Cecelia’s uncle got comfortable. He made no move for the TV. Cecelia was already late for the vigil. This would be the second week she’d be all alone out there. She wondered how long was polite to stay in Mr. Fair’s room, seeing as he was oblivious, and after about ten minutes she cleared her throat and said she was going on down. “Take your time,” her uncle said.

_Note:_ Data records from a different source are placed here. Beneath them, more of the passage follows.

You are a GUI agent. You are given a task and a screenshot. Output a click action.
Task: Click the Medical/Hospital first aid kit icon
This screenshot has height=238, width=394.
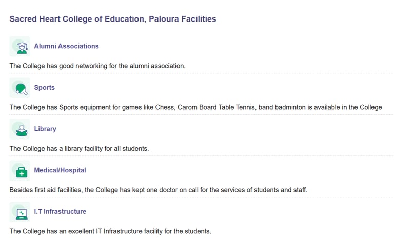(19, 171)
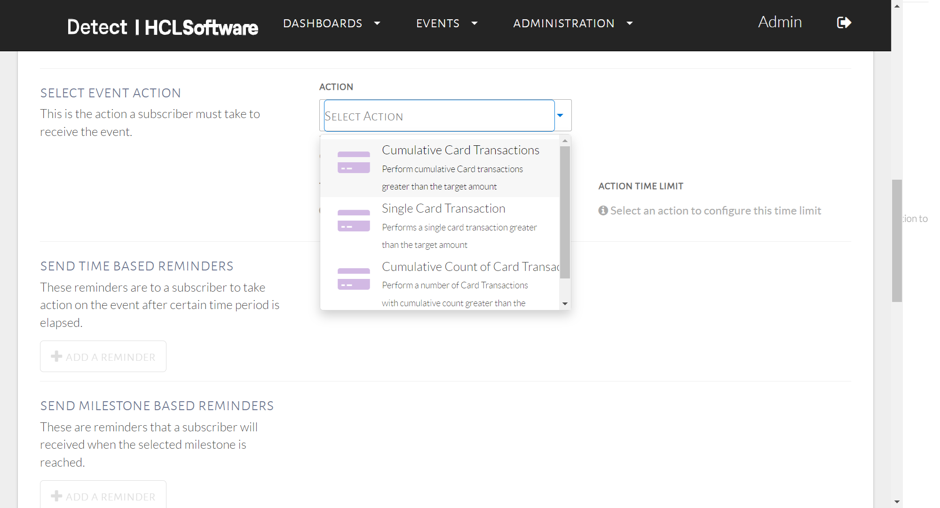
Task: Click page scrollbar down arrow
Action: (x=897, y=502)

She was free to arrive at the vigil any time she wanted. She would have the parking lot to herself, no one to witness or judge her. In another way, she wanted to keep observing the rules. That corner of the parking lot was sitting vacant and Cecelia was the only person who had the right to change that. If she was going to vigil, she was going to do it correctly.

She took the monotonous hallway toward the elevators, thinking of being outside, of completing another week, fulfilling duty, of breathing the night air, which this evening had been strangely humid as it had rushed in the windows of her uncle’s car. A few rooms from the end of the hall a woman wheeled out from her doorway and called to Cecelia, her wheelchair almost bumping Cecelia’s leg. Cecelia stopped short and the old woman pinched the sleeve of Cecelia’s sweatshirt.

“Can you find me a blanket, sweetie?”

Cecelia looked up and down the hall. Not a soul. She couldn’t tell what kind of face she was making at the woman.

“I need a blanket and a cola,” the woman said. She opened her eyes as wide as they would go. “You can’t say no to a cold, thirsty old lady.”

“I guess that’s true,” said Cecelia. “I bet that line works every time.”

The old woman dug through a small bag hanging from the arm of her wheelchair. She smelled sick and sweet, like a dessert that had been left out. Her gray hair was thick and lustrous. She tugged a rumpled dollar bill flat and handed it to Cecelia, then explained where the vending machines were. Cecelia was wondering why the woman didn’t call her nurse. She probably wasn’t allowed to have soda.